# $200.00 Schwinn Panther on S.F. Craigslist ... missed it by that much.



## 49autocycledeluxe (Aug 12, 2021)

I looked at craigslist yesterday afternoon and did not see it.   forebrake and springer!!! 200 bucks!!! 

sent an email about it and it has been sold.... best part? 10 minutes from my house.

going to have to look at Craigslist in the morning and in the afternoon from now on..


----------



## kreika (Aug 12, 2021)

All original Postwar Schwinn Panther Balloon tire bike (PRICE DROP)...
					

All original Postwar Schwinn Panther Balloon tire bike. Paint, decals, and pinstriping are in great condition. This bike was hanging in my shop for the last 25 years and I've decided to thin out my...



					sfbay.craigslist.org
				




Here’s one for you in bay area. Throw in that extra 1 and it’s not close too $200. Lol


----------



## 49autocycledeluxe (Aug 12, 2021)

saw that one.  I seem to be more drawn towards the bikes that need a rescue. I have the same problem with cats.


----------



## kreika (Aug 12, 2021)

49autocycledeluxe said:


> saw that one.  I seem to be more drawn towards the bikes that need a rescue. I have the same problem with cats.

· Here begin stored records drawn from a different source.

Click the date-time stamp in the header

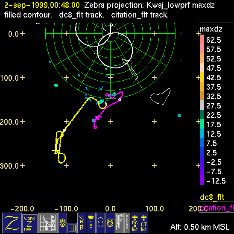click(42, 5)
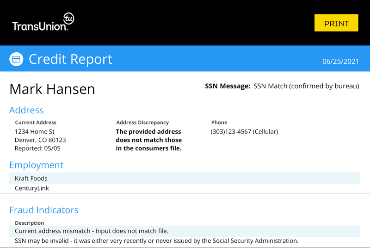
Task: Click the bold address mismatch warning text
Action: 148,140
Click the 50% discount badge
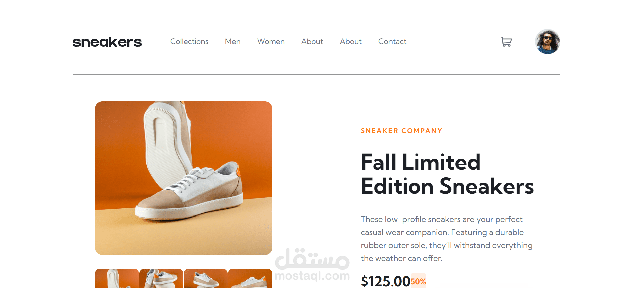The image size is (625, 288). click(418, 281)
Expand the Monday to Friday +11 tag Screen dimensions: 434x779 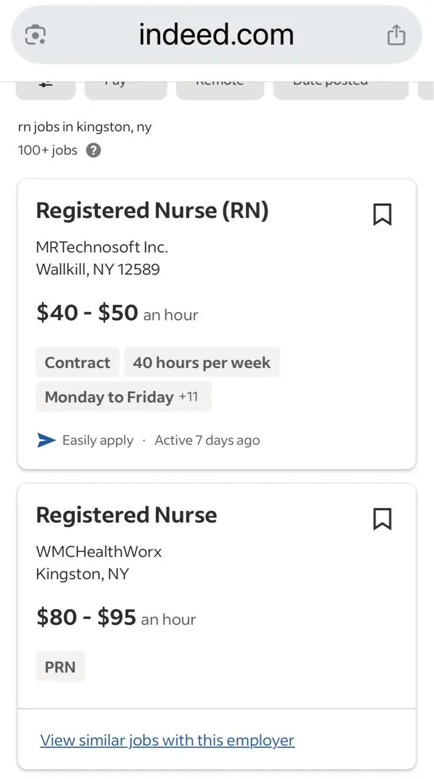(x=124, y=397)
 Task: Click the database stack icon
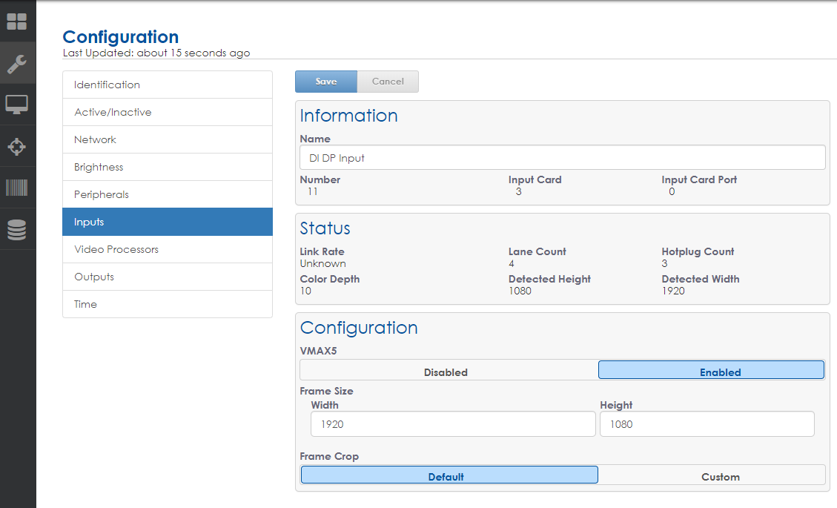[x=16, y=230]
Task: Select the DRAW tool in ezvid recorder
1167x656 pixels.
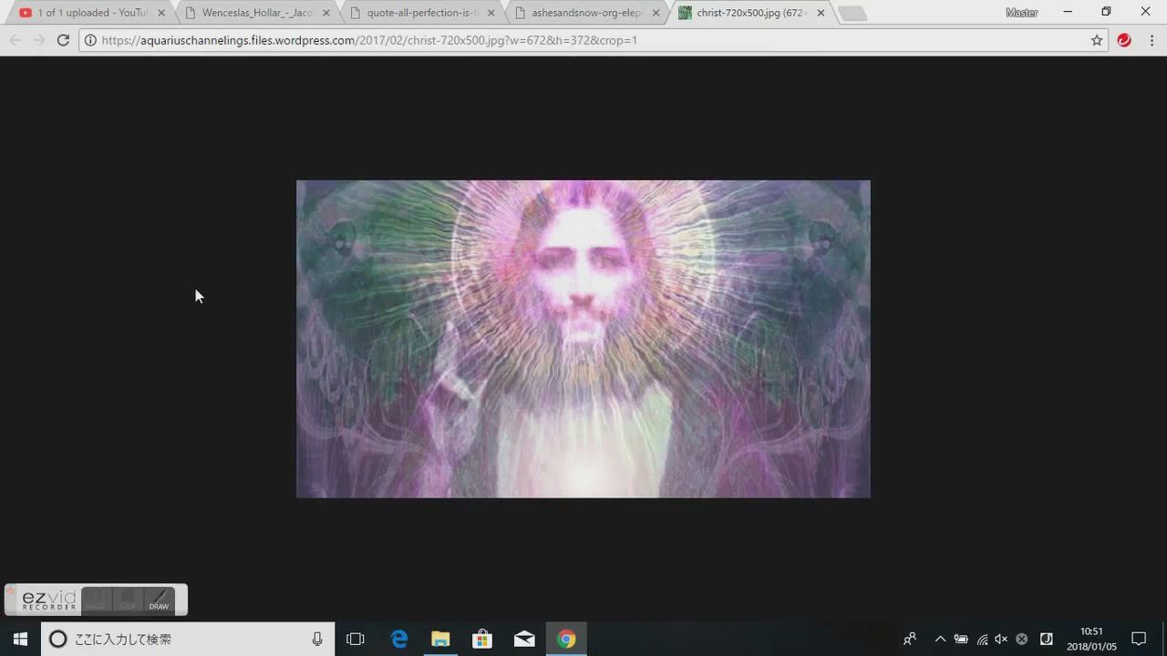Action: coord(160,600)
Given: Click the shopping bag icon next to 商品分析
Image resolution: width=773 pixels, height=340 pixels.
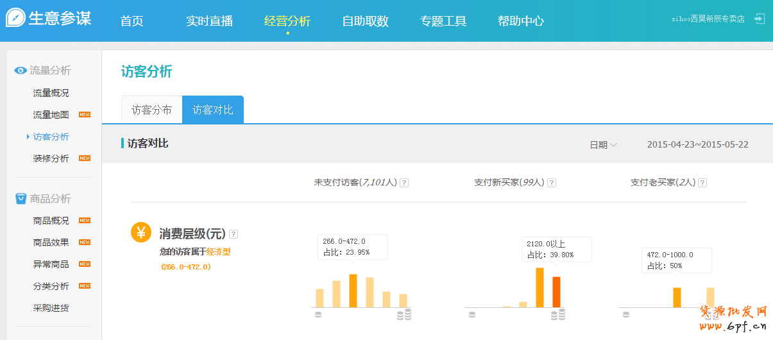Looking at the screenshot, I should tap(21, 199).
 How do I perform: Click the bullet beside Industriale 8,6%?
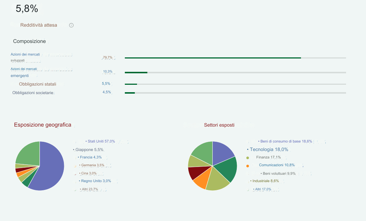coord(250,181)
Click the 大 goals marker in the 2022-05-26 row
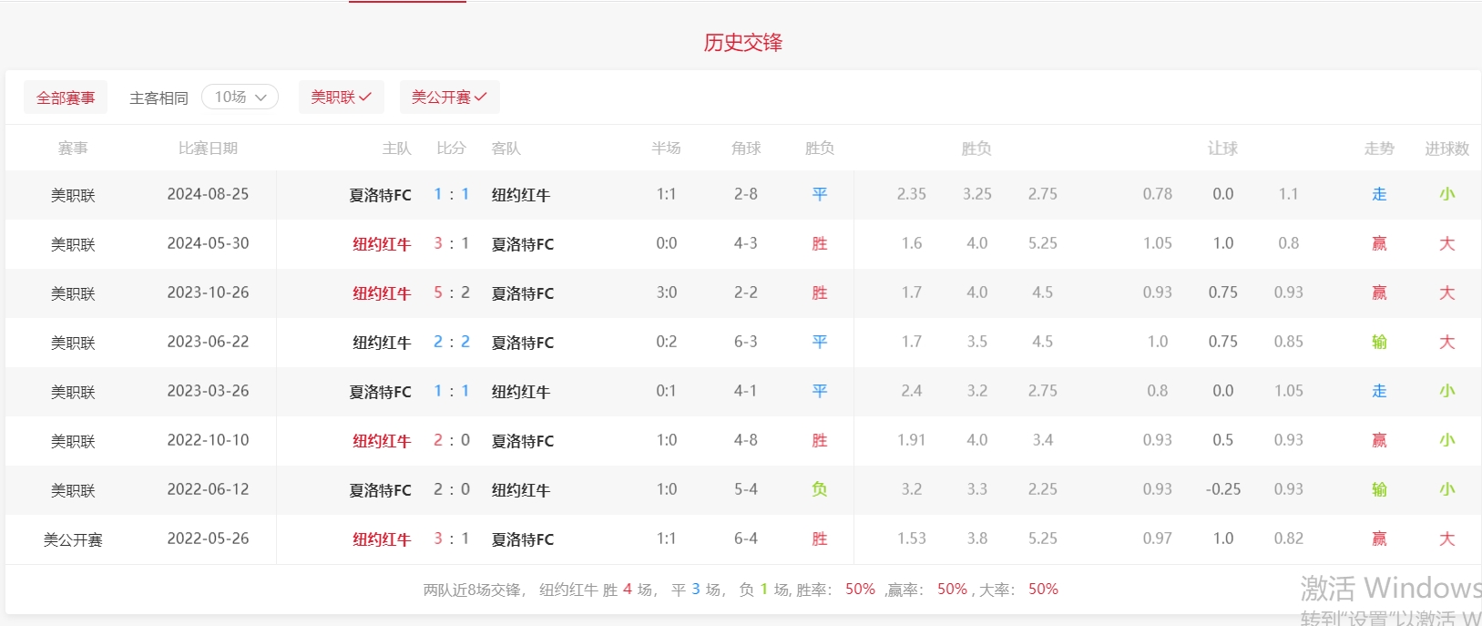 1446,539
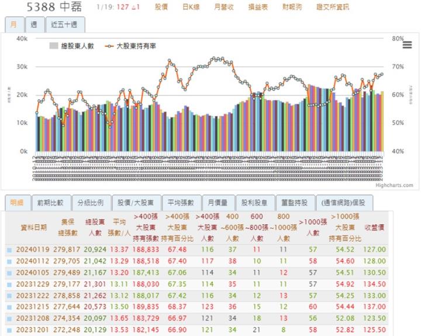Image resolution: width=421 pixels, height=336 pixels.
Task: Click blue square icon beside 20231229 row
Action: pyautogui.click(x=9, y=284)
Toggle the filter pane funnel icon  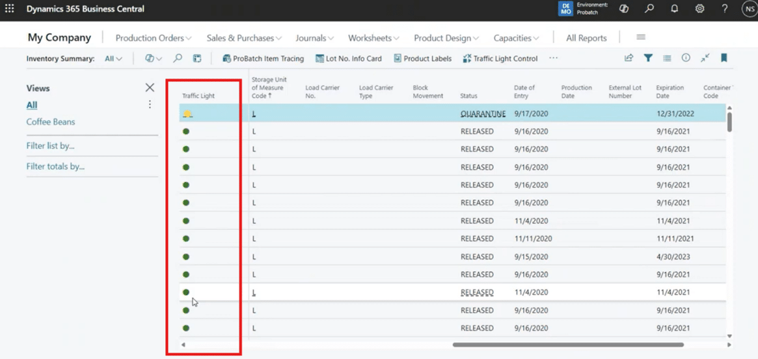(648, 58)
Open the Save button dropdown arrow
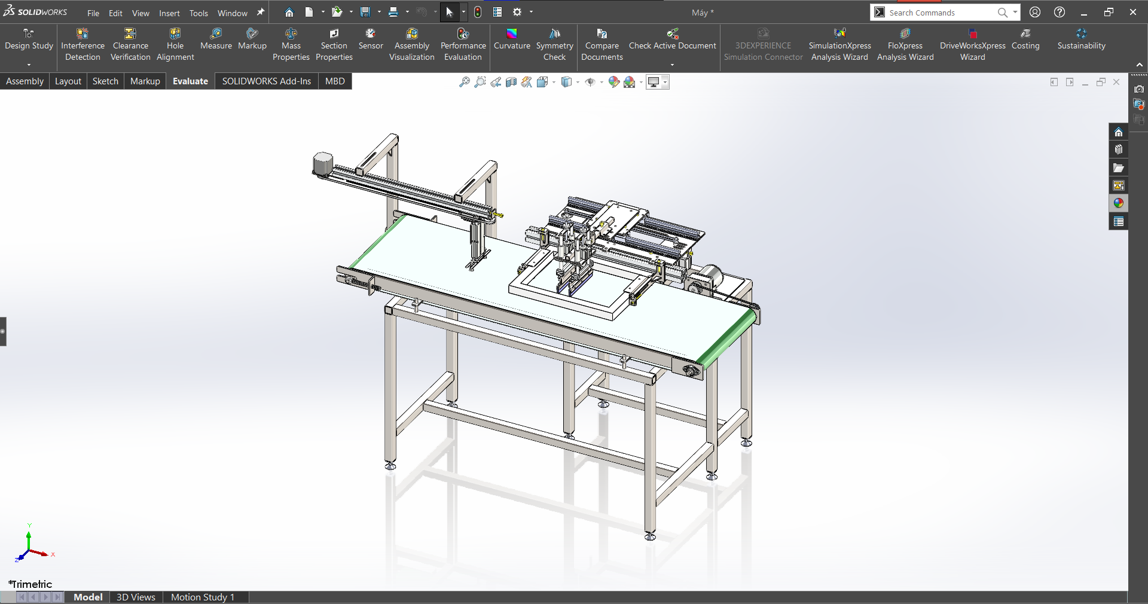This screenshot has width=1148, height=604. click(379, 13)
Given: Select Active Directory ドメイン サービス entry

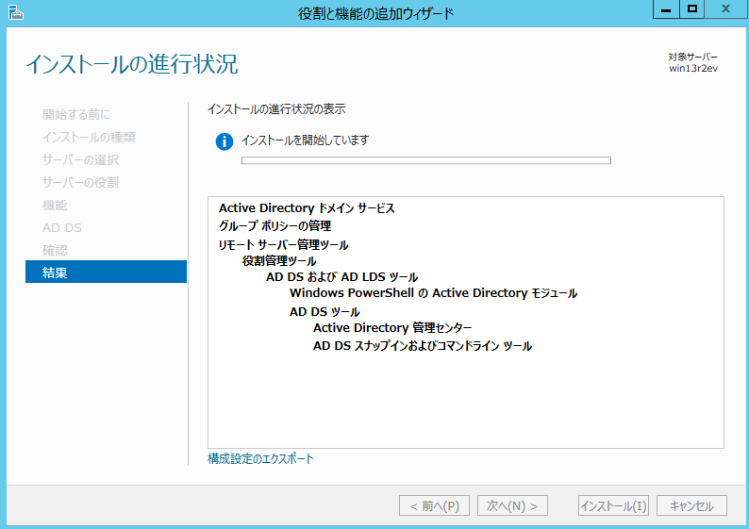Looking at the screenshot, I should 307,208.
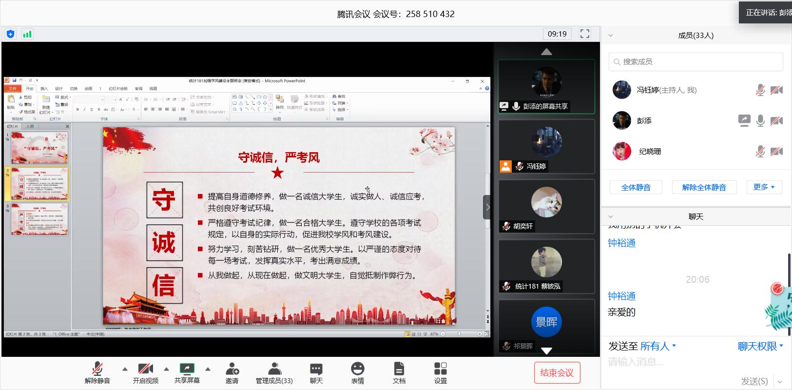Viewport: 792px width, 390px height.
Task: Expand the 更多 dropdown in members panel
Action: pyautogui.click(x=764, y=187)
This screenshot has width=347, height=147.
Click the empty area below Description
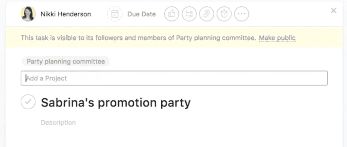point(174,137)
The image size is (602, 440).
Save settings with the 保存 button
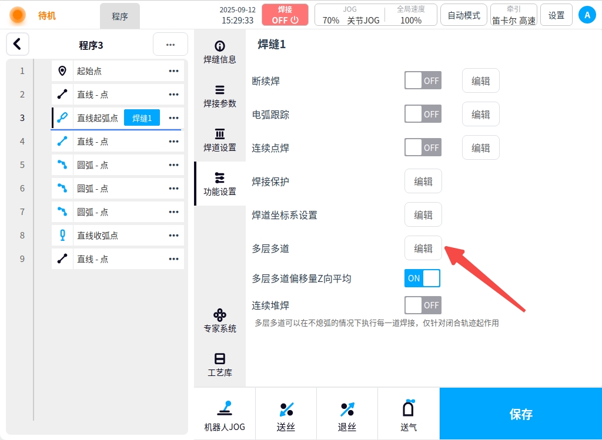click(x=520, y=414)
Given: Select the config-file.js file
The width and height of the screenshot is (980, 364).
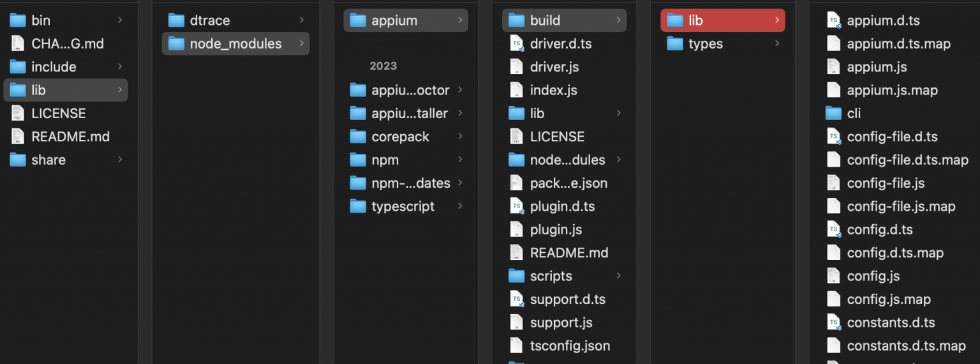Looking at the screenshot, I should (886, 183).
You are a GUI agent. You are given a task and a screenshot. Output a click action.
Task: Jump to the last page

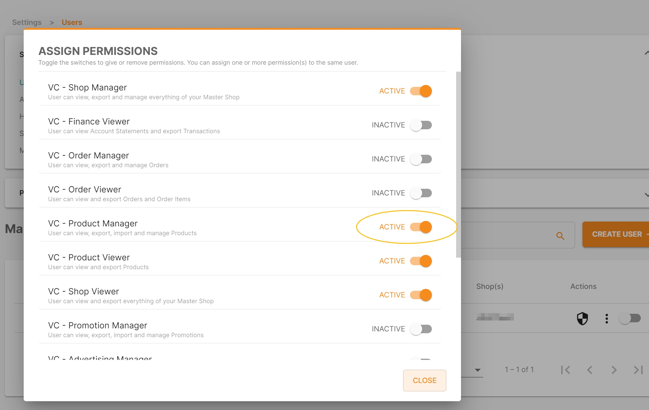tap(638, 370)

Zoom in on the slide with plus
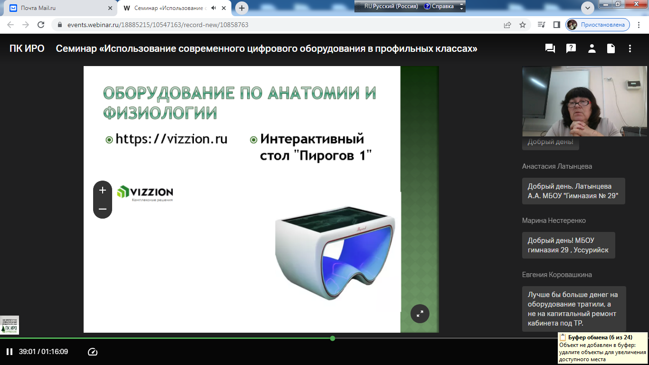coord(103,191)
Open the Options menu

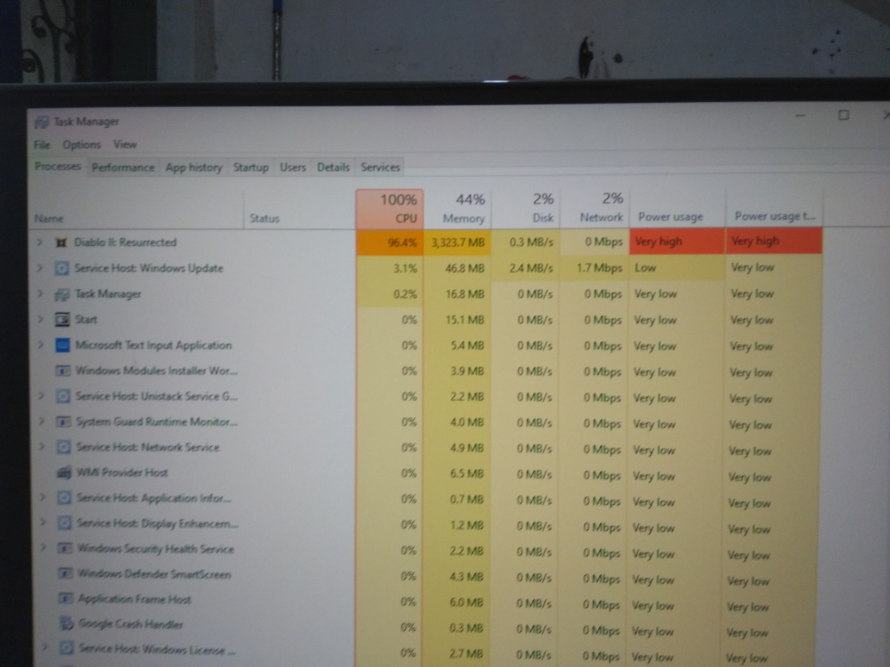pos(81,145)
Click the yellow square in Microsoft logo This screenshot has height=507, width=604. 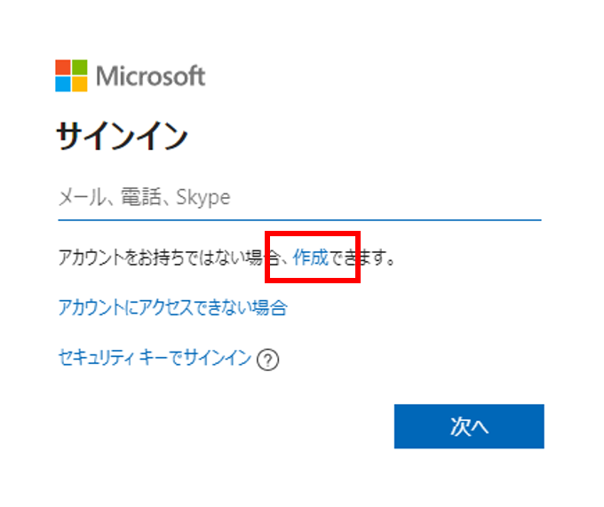pos(80,84)
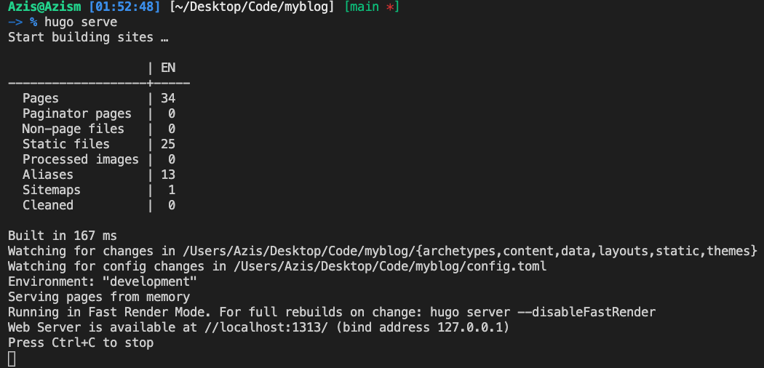This screenshot has width=764, height=368.
Task: Click the Aliases count 13
Action: coord(168,175)
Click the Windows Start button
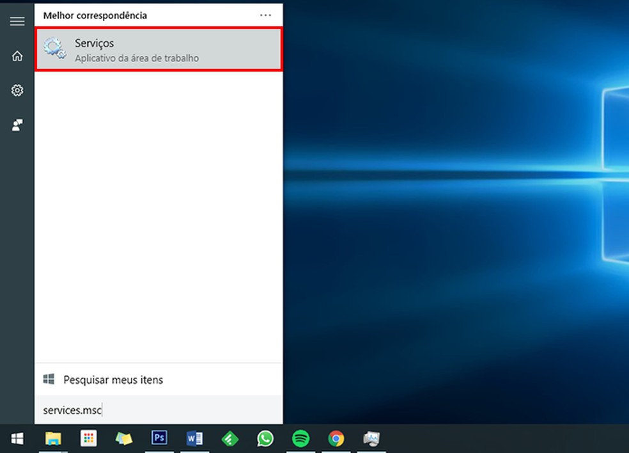 [x=17, y=438]
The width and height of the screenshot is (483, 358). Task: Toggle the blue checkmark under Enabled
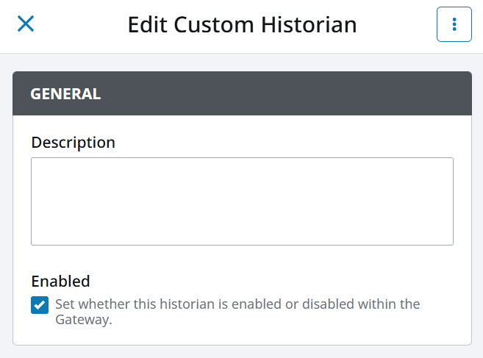(40, 304)
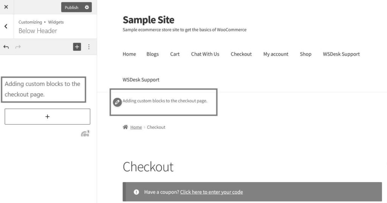Go to the Shop menu item
387x203 pixels.
[305, 54]
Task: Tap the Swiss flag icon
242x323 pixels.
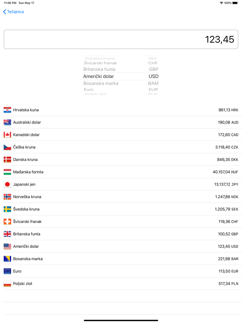Action: 7,222
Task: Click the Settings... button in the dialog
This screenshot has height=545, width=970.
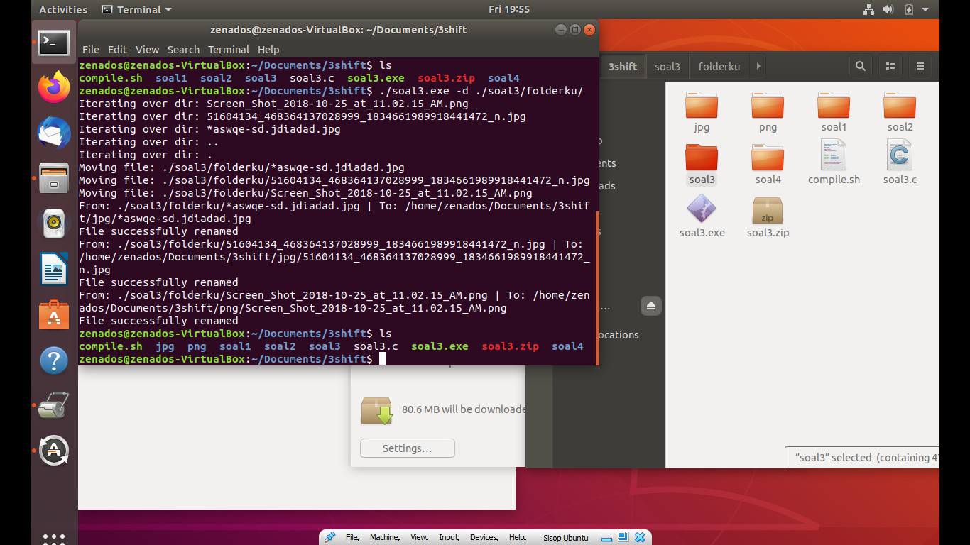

Did you see that panther turd someone wanted $500 for it? Too much picker watching and how did they come to the conclusion it was a panther. In the first place. Lol 😂


----------



## 49autocycledeluxe (Aug 12, 2021)

there is not a vintage Schwinn at a reasonable price in the SF Craigslist.   lots of $300 - $500 "Racers" and assorted lightweights that should be $100.00.  the guy in the North Bay selling completely rebuilt Schwinns with aluminum wheels and powder coated frames makes people think any old Schwinn is worth that much. I see the same bikes over and over again and they never go away.


----------



## kreika (Aug 12, 2021)

49autocycledeluxe said:


> there is not a vintage Schwinn at a reasonable price in the SF Craigslist.   lots of $300 - $500 "Racers" and assorted lightweights that should be $100.00.  the guy in the North Bay selling completely rebuilt Schwinns with aluminum wheels and powder coated frames makes people think any old Schwinn is worth that much. I see the same bikes over and over again and they never go away.




Yup seen those forever too. You’d think if they don’t sell you might lower your price….nope. Kinda like that Colson with the fake waterfall badge that’s been on there forever.


----------



## schwinnbikebobb (Aug 12, 2021)

You have to do like the guys around here and set your phone so you get notified like seconds after something comes on.  10 minutes and you have no chance. Still clinging to my flip phone so that lets me out of notifications. Verizon has said that it probably won't work that much longer so I guess I'll have to get drug into this century!!!!  lol


----------



## Pondo (Aug 12, 2021)

Someone got a good deal on that one!


----------



## oskisan (Aug 12, 2021)

kreika said:


> Yup seen those forever too. You’d think if they don’t sell you might lower your price….nope. Kinda like that Colson with the fake waterfall badge that’s been on there forever.





You're right... I meant to drop the price on my panther when I relisted it today... 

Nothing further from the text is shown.